Rows on where targets appear:

§

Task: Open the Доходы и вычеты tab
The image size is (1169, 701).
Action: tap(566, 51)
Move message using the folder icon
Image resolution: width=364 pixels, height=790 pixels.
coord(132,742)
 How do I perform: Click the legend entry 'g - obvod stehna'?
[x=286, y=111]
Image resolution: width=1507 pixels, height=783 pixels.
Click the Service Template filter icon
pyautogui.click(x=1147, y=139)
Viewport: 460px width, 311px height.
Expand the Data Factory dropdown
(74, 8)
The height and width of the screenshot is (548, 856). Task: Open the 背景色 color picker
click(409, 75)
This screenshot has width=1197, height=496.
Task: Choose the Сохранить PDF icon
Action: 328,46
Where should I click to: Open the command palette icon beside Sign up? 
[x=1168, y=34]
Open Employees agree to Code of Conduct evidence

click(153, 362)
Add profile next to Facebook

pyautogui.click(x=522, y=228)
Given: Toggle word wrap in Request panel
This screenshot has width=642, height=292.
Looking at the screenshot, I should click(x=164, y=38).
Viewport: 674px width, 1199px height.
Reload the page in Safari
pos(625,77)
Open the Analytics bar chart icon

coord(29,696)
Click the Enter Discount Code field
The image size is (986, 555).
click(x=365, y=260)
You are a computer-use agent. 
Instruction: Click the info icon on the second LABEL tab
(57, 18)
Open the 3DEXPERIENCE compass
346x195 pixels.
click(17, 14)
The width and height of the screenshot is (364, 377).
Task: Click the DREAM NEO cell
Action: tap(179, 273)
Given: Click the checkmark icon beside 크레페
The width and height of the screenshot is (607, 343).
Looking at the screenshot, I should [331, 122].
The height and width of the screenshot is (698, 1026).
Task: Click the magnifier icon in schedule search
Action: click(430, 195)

§

*WORK TO DO*: How many lines in the records above contain the word "pixels"? Reply with the number alone.

*PROBLEM SOLUTION*: 3